It's funny how, over the course of a long-term relationship, kissing and long makeout sessions go from being the main event to ... rare, if not nonexistent. Even if you have an active married sex life, somehow, many couples find the appeal of locking lips fades over time. What's up with that?!
There's a "right" way to kiss. Even though everyone may have their own personal style and preference, people are more likely to tilt their heads to the right when kissing instead of left, according to a report in the journal Nature. Researchers at Ruhr University in Germany took a microscope to 124 couples and found 65 percent of 'em went right.
Kissing makes for happier, healthier hormones. Endorphins are those joy-making hormones we get from working out, and oxytocin is the bonding hormone triggered by snuggling or breastfeeding your baby. But both are also released by smooching -- and add up to making you feel far less stressed and way more blissful! Kissing also boosts levels of dopamine, which regulates sexual desire and serotonin, which elevates mood, and lowers stores of cortisol, the stress hormone, in turn reducing anxiety and blood pressure.
Your lips have more nerve endings than your clitoris. The spot on a woman's body most frequently associated with pleasure has 8,000 nerve endings. Your lips? Approximately 10,000!
Humans aren't the only ones who kiss. Animals of all kinds show affection in similar ways: Chimpanzees kiss, foxes and dogs lick each other’s faces, some birds tap their bills together, and elephants put their trunks in each other’s mouths.
Kissing can keep you feeling well. Though it has a reputation for actually spreading illness (cuz, you know, all that saliva-swapping), a study published in the journal Medical Hypotheses found kissing may actually increase a woman's immunity from Cytomegalovirus, which is contracted through mouth to mouth contact, can cause infant blindness and other birth defects if the mother is a carrier during pregnancy.
Your lips can guide you to your best match. According to anthropologist Helen Fisher, kissing is a "mate assessment tool," because the brain picks up data about your partner's feelings, tastes, smells, touch, and temperature. In other words, a kiss tells you a lot more about someone than just how their lips feel. In fact, Fisher explains that men can actually subconciously assess levels of your estrogen and thus, fertility, and women can pick up on how strong a man's immune system and health is and how well he looks after himself. Impressive!
Making out could count as your cardio! Okay, not quite, but it does burn calories. A minute of passionate kissing can burn a little more than 6 calories.
Kissing your husband is stress management. A British survey found that nearly one in five married couples go without kissing for as long as one week at a time. And when they finally do pucker up, it will last no longer than five seconds for 40 percent of them.
But there are obviously major benefits of snogging (that's British slang for kissing!) your long-term love, too. According to a study of married and cohabitating couples, published in the Western Journal of Communication, kissing reduces stress and improves your body's response to and recovery from stress you experience. Sweet!

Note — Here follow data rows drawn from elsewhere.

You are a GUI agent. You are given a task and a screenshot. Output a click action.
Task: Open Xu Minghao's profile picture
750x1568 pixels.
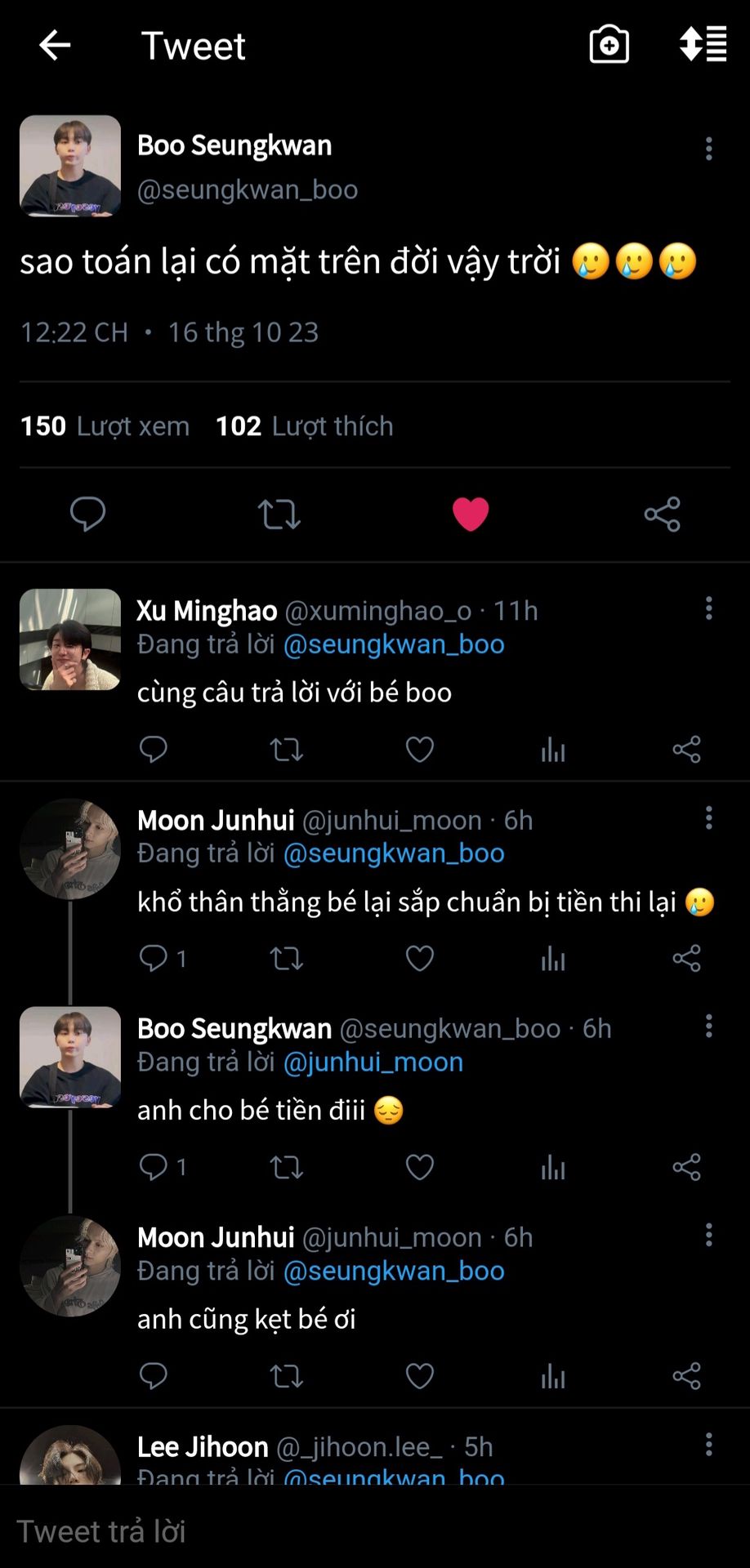coord(70,639)
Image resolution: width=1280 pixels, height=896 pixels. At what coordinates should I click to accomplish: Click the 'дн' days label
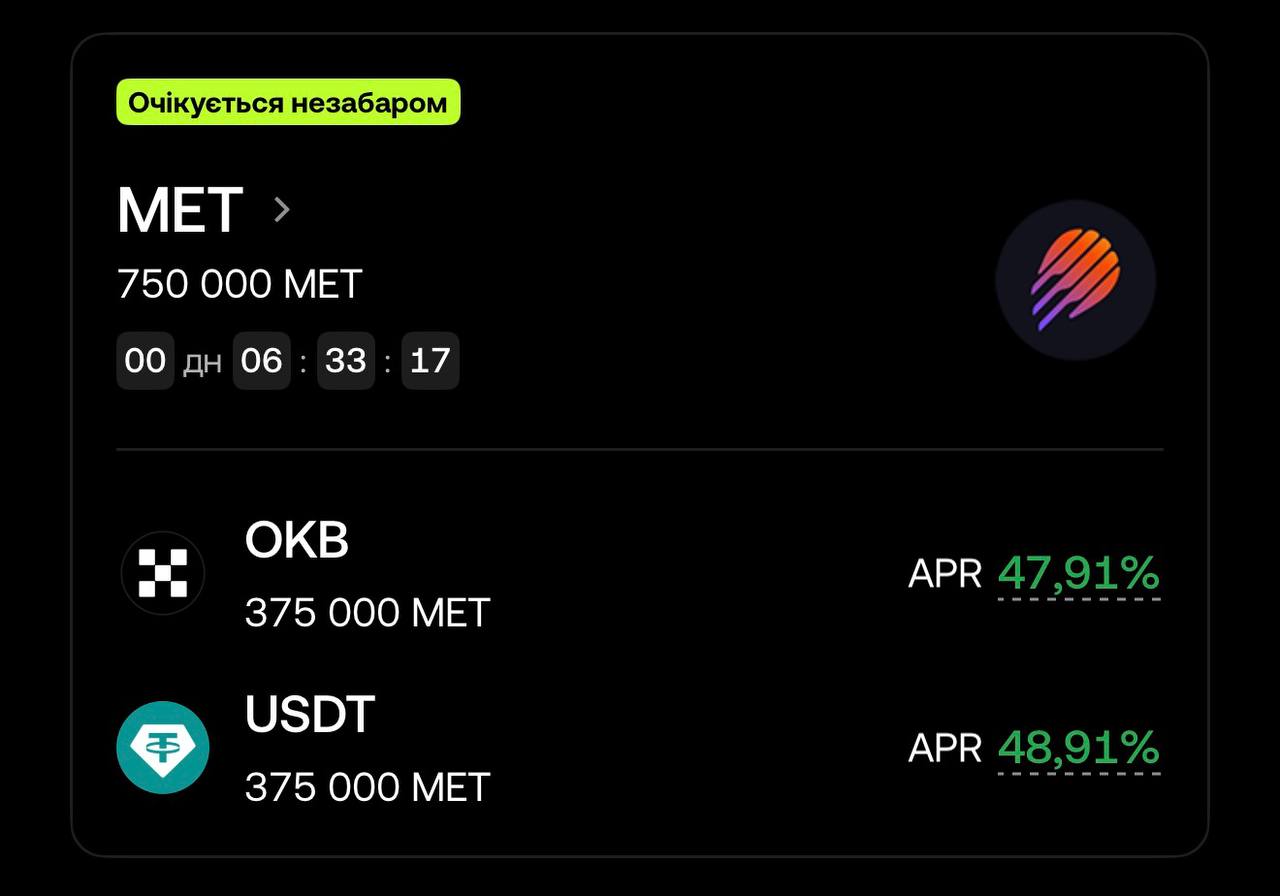coord(203,363)
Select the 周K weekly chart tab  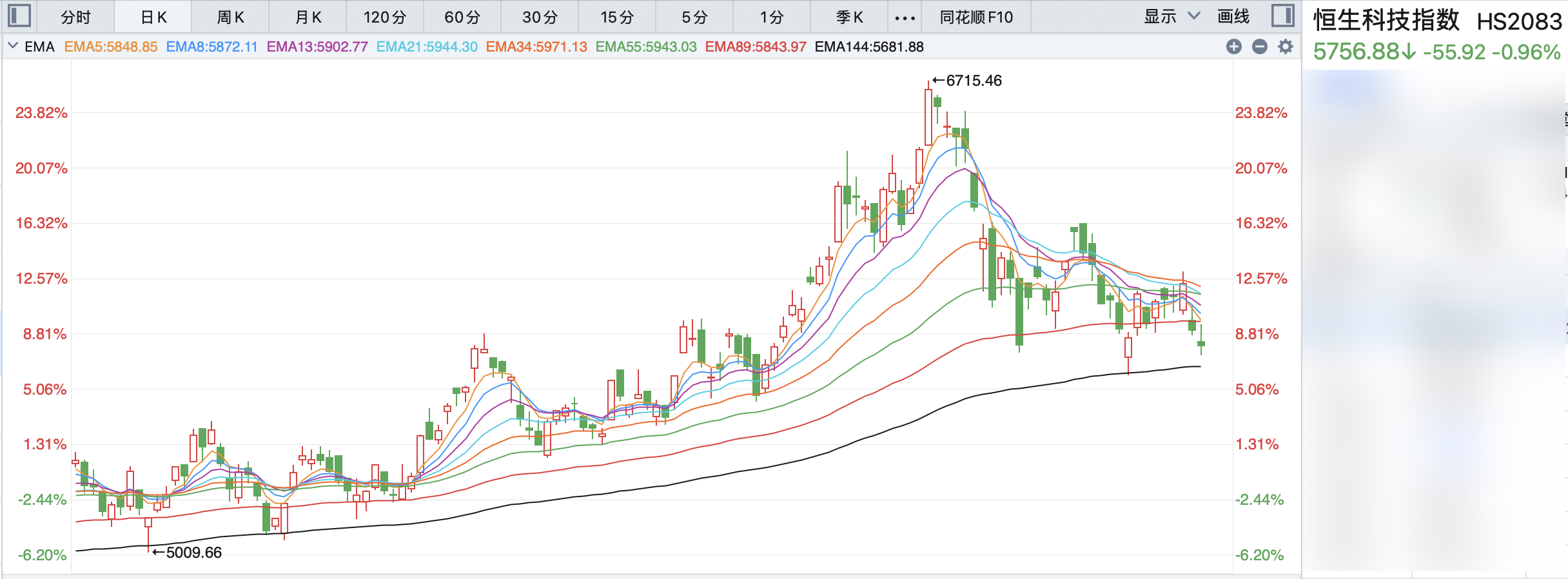(x=230, y=17)
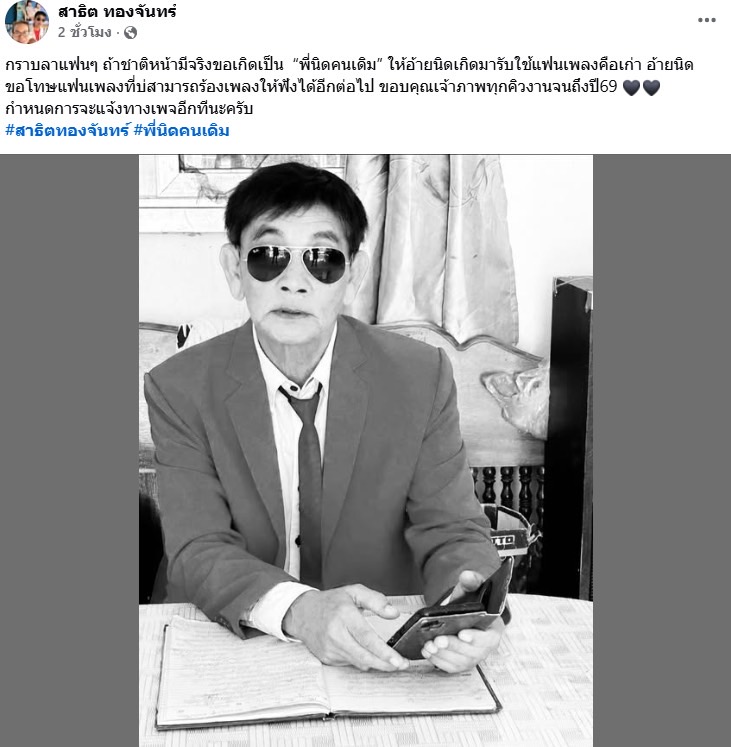Click the grey margin right of the photo
This screenshot has height=747, width=731.
(662, 451)
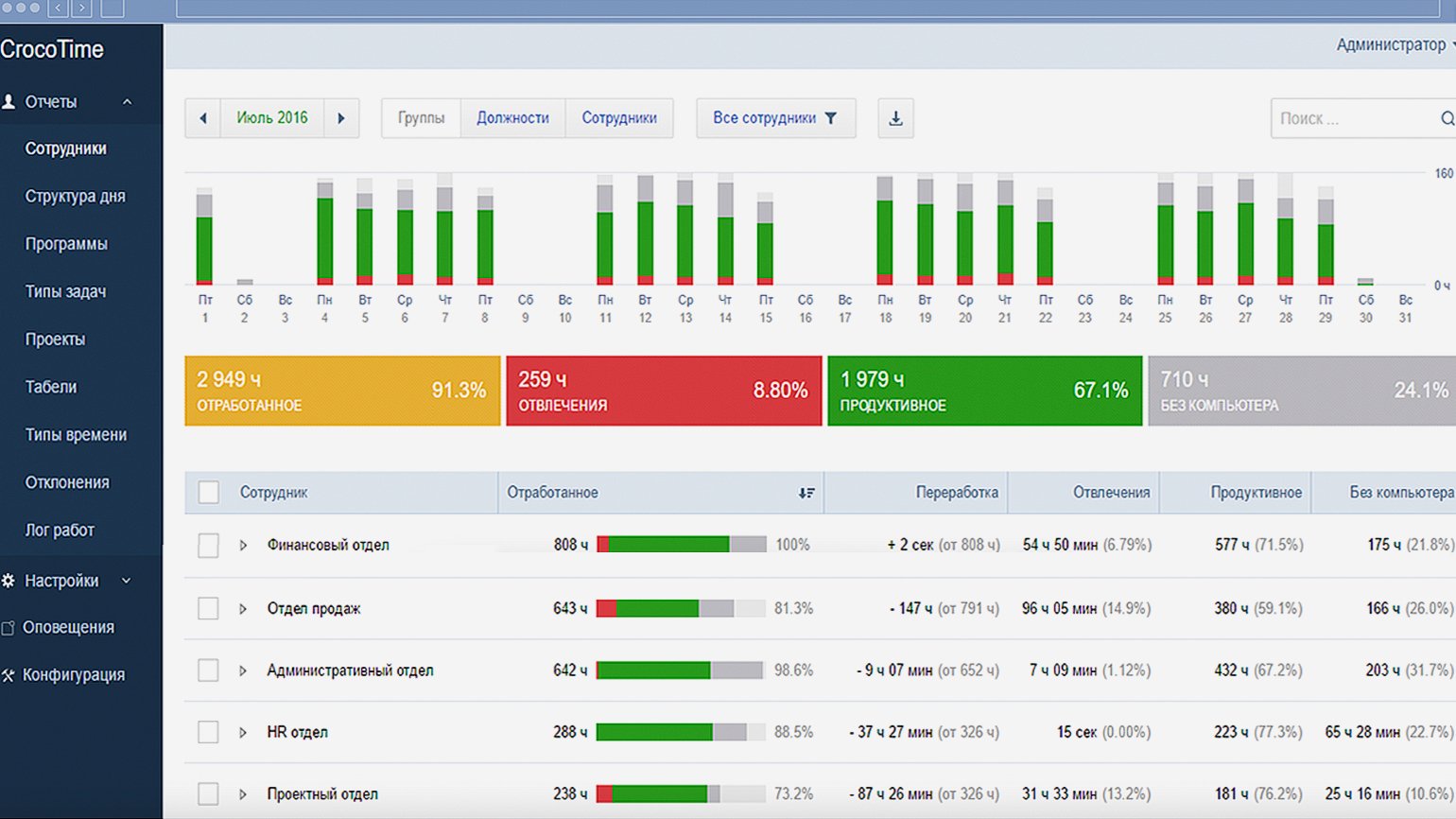Viewport: 1456px width, 819px height.
Task: Click the browser back arrow button
Action: [59, 9]
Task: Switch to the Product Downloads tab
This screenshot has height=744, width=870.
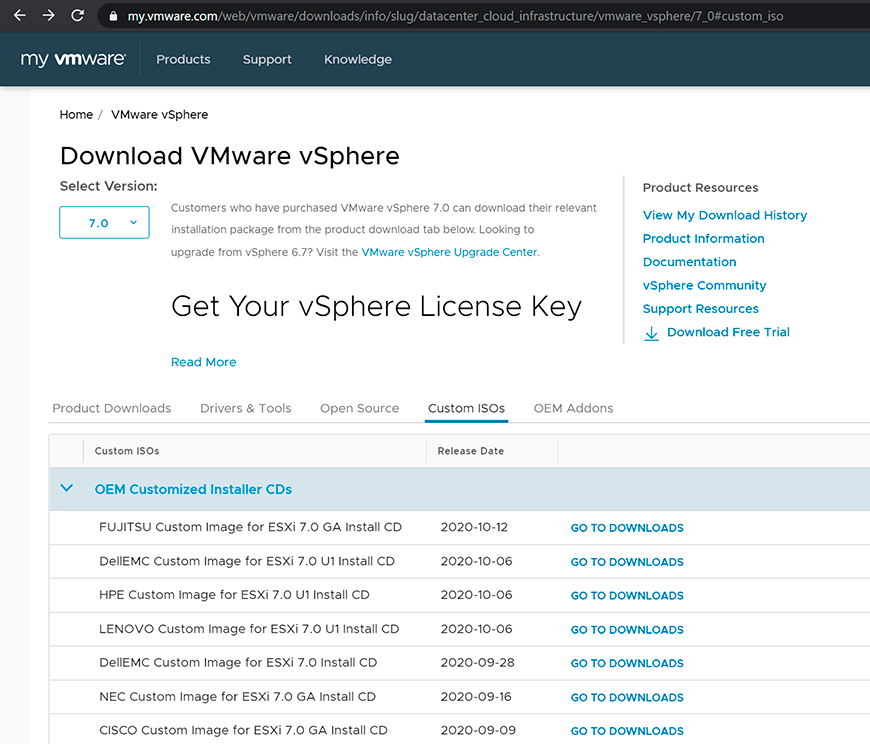Action: (x=111, y=408)
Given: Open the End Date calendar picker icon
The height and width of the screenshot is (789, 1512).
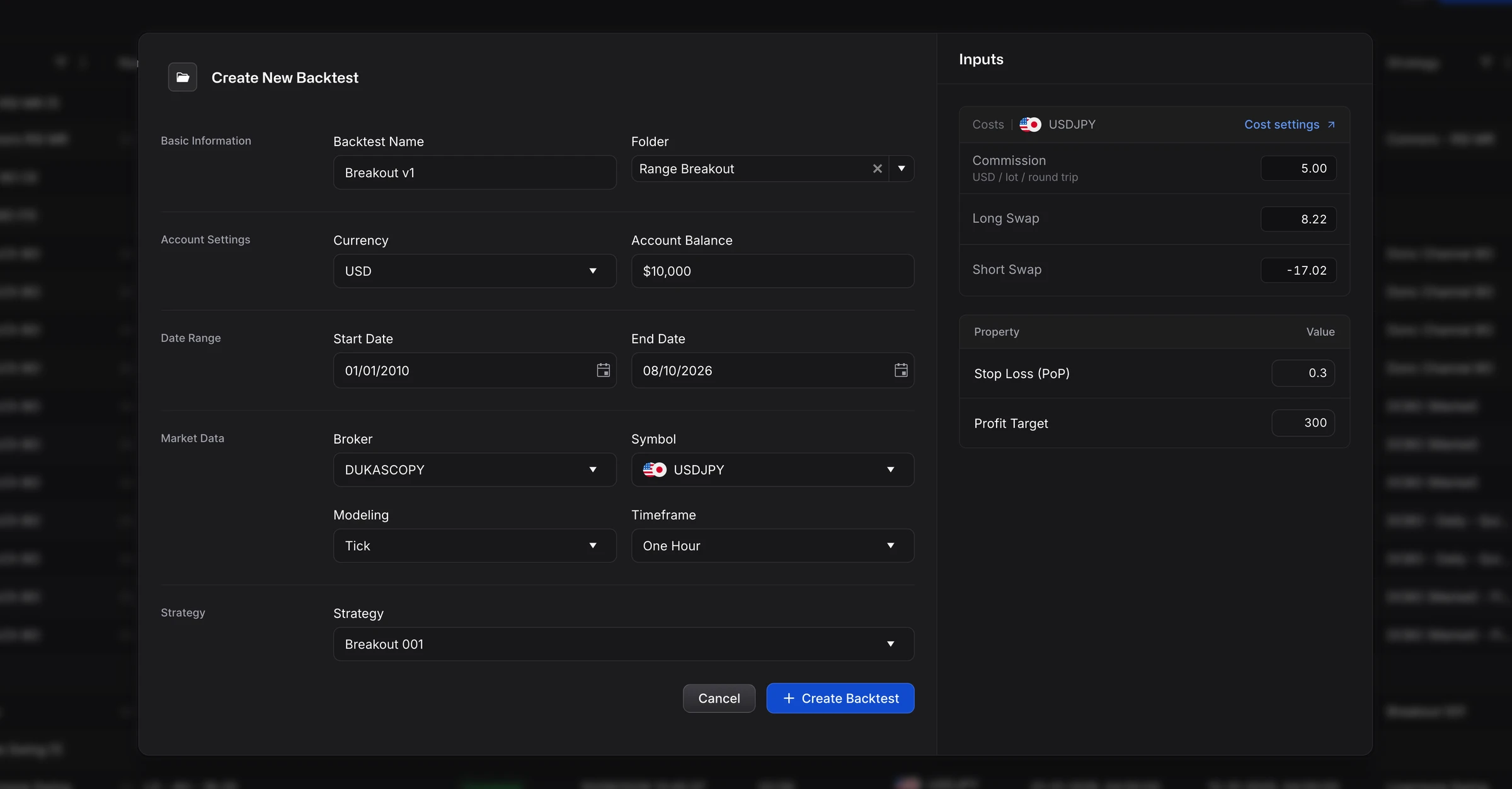Looking at the screenshot, I should coord(901,370).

It also makes for a healthier, happier marriage. The same study found that couples who kissed said they exercised more, argued less, had less conflict and understood each other better.
... and your bad cholesterol. The kissing spouses also had lower levels of bad cholesterol -- which means better heart health.
French kissing serves a sexy, scientific purpose. Saliva contains testosterone, according to researchers at the University of Albany, and men may enjoy sloppier kissing with a more open mouth, because they're unconsciously trying to transfer their testosterone, which boosts a woman's sex drive.
Women use kissing to assess the health of a long-term relationship. University of Albany researchers also found that we ladies use puckering up as a way to evaluate the state of our partnerships. We're more likely than men to insist on kissing before, during, and after sex. Well, yeah! Given all the benefits, why not?!